My mother seared that verse into my consciousness the moment she quoted it, when my wife and I traveled 45 sad miles to tell my mother of the unexpected death of her son, who was also my oldest brother.
Job's lament was her immediate reaction, followed by her quoting to me another line from Job, "Though he slay me, yet will I trust in him."
When I recall that exchange that took place in my childhood home in Monroe, Georgia, it is a memory in a different context, consistent with the distress I felt in response to Trump's victory.
It is a response not shared by more than half of those voters who gave Donald Trump the presidency.
Stunned by that final vote, and yet bolstered by the memory of my mother's testimony of faith in the midst of her darkness, I turned to John Wesley's Notes.
This is how Methodism's founder understood Job's lament:
3:25 Feared -- Even in the time of my prosperity, I was full of fears, considering the variety of God's providences, the changeableness of this vain world, God's justice, and the sinfulness of all mankind.
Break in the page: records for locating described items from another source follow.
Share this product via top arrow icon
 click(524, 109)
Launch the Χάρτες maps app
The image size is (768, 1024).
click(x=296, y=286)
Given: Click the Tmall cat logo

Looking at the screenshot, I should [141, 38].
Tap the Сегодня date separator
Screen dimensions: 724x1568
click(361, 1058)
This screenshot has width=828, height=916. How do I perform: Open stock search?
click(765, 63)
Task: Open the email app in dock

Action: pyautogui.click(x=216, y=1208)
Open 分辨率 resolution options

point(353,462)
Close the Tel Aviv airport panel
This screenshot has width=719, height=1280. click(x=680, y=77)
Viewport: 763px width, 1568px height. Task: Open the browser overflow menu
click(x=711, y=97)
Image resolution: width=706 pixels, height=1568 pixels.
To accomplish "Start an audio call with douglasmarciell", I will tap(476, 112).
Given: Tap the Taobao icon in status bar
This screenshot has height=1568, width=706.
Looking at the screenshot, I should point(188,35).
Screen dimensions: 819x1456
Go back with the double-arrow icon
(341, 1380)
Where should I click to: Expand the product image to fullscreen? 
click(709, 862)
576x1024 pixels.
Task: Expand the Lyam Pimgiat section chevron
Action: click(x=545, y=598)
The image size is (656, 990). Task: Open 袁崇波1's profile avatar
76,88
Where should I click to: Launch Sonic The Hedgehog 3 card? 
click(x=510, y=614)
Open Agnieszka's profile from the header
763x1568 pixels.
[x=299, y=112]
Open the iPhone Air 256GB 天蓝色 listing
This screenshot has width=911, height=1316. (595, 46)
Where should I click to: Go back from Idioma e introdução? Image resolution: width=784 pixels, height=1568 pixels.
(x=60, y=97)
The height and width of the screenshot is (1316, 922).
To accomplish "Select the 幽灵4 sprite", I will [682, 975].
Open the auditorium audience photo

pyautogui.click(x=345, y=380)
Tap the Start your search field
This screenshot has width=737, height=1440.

And these fears of mine, were not in vain, but are justified by my present calamities.
"Justified" had a special meaning for Wesley. Each faith tradition has its own way of understanding a believer's trust in God. In the Methodist tradition:
The justifying dimension of "God's grace" is a gift. God's grace alone brings us into relationship with God. There are no hoops through which we have to jump in order to please God and to be loved by God. God has acted in Jesus Christ. We need only to respond in faith.
It was her belief, as my mother testified those decades ago, that our "present calamities" will not be permanent. For her, out of darkness comes hope.
Donald Trump's political victory was a defeat of the political establishment of both political parties which have grown moribund because those parties placed far too much political power in the hands of those who seek power to enrich themselves.
Donald Trump is not the leader I would have chosen to break up that moribund political/financial combine. But Trump it is, Mr. and Mrs. America, the man the majority of you chose to be our 45th President with his finger on the nuclear trigger.
Will Trump be as disastrous as his campaign rhetoric and personal comments would lead us to expect, or is there hope things can change for the better?